「妊娠の限界」を直視する

「30歳がちょうど昇進試験なんですが、昇進試験の前に産むべきか? それとも後にするべきか?」

こんな質問もよく受けます。女性としての「産み時」がちょうど仕事のターニングポイントとも重なっている。これは男性だけを考えた昭和型のキャリアモデルのせいです。

多くの会社の「女性活躍推進」セミナーなどに行きますが、「妊娠の限界」は「あいまい」にしたまま、産んで活躍するロールモデルの管理職が紹介されるというケースが多いです。しかし「妊娠の限界」という現実にきちんと目を向けないと、キャリアプランの立てようがありません。

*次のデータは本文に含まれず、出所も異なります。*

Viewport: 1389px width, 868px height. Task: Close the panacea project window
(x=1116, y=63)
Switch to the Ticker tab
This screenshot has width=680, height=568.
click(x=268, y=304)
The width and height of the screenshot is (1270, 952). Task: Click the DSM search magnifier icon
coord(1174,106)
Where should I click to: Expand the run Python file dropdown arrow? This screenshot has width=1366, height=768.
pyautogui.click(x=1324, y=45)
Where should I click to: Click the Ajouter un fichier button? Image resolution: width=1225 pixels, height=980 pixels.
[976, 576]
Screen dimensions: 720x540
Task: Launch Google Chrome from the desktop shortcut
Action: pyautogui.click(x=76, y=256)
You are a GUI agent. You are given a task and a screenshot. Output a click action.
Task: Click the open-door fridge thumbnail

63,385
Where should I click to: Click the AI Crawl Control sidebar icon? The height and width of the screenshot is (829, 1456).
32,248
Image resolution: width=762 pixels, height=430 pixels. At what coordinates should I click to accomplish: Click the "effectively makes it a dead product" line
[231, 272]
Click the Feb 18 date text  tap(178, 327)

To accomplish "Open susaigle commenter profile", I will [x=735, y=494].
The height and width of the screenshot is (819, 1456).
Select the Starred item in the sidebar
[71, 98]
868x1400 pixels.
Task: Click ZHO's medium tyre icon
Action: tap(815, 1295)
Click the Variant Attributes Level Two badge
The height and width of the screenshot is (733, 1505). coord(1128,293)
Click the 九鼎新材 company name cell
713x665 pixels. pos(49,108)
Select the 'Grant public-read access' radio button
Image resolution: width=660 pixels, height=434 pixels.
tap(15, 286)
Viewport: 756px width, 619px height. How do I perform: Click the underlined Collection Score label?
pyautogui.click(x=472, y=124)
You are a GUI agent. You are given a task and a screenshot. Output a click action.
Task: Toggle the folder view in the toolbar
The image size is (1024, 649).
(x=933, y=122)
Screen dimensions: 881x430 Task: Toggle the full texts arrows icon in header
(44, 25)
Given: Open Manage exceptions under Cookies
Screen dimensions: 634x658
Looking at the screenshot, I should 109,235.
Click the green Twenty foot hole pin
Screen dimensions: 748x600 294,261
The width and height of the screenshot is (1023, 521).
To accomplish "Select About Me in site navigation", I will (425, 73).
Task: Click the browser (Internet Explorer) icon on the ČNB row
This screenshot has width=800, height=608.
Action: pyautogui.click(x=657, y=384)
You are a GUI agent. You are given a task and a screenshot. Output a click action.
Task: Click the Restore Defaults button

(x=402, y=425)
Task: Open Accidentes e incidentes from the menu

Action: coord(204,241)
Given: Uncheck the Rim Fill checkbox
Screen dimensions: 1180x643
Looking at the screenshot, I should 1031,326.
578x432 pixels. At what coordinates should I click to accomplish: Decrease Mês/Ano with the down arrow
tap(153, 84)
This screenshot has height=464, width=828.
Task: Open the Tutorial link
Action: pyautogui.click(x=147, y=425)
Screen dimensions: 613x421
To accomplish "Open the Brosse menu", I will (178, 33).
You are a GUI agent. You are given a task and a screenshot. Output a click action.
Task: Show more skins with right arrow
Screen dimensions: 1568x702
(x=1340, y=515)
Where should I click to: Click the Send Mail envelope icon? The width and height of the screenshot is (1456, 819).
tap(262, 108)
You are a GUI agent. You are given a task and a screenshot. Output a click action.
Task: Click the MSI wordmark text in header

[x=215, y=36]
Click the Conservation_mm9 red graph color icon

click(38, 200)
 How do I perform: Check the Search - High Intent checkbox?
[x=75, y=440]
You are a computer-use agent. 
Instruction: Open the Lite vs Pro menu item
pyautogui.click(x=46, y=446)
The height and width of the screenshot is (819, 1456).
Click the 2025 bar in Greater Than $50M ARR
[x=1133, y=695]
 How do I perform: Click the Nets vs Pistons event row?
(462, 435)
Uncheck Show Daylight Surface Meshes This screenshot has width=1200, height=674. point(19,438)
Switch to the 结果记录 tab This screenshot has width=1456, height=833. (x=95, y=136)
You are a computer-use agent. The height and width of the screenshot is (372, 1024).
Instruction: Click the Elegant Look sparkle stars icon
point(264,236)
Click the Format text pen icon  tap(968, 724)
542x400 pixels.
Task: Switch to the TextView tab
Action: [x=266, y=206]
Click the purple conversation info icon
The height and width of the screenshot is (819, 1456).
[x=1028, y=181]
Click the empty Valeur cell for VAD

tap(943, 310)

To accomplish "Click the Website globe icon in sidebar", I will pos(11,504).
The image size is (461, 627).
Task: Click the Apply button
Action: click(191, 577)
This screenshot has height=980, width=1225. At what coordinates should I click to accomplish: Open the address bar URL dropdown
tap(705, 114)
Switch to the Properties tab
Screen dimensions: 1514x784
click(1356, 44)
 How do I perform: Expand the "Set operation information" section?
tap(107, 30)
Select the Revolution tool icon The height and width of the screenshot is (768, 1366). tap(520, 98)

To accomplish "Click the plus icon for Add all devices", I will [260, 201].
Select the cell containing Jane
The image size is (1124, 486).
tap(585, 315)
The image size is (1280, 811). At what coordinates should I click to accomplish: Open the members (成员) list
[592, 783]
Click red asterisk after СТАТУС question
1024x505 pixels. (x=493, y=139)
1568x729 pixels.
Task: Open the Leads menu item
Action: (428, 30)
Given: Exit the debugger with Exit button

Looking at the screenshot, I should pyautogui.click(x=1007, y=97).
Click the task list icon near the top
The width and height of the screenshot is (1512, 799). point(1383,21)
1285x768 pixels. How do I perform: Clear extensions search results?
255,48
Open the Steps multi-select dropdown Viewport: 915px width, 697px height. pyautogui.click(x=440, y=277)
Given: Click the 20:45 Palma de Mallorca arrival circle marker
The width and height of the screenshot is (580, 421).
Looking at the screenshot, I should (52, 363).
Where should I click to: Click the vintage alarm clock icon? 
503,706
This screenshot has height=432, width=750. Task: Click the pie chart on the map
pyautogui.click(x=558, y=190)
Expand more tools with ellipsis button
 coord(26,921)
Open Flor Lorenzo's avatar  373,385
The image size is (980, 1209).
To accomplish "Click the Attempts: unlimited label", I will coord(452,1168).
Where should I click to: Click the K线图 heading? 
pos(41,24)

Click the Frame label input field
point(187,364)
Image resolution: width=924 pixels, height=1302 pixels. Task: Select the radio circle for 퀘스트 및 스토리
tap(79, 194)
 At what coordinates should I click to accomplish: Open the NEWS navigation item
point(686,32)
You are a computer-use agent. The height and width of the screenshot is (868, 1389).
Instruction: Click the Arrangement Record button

あるセミナーでは、子どもを持って管理職をやっている女性たちのほとんどが「流産」と「不妊治療」の経験者でした。中には「それがキャリアのためなら当たり前」と思っている人もいるぐらいです。それでも、ロールモデルとなっている彼女たちは「ラッキーなケース」で、そのまわりには、「結局子どもを持つことができなかった」もっと多くの女性たちがいるわけです。

別の長時間労働で有名な会社では、27歳の若い社員が流産しました。「いや、マジ、この会社では産めない」と転職も考えています。帰宅は毎日夜10時をまわり、終電での帰宅も週に2回以上あるそうです。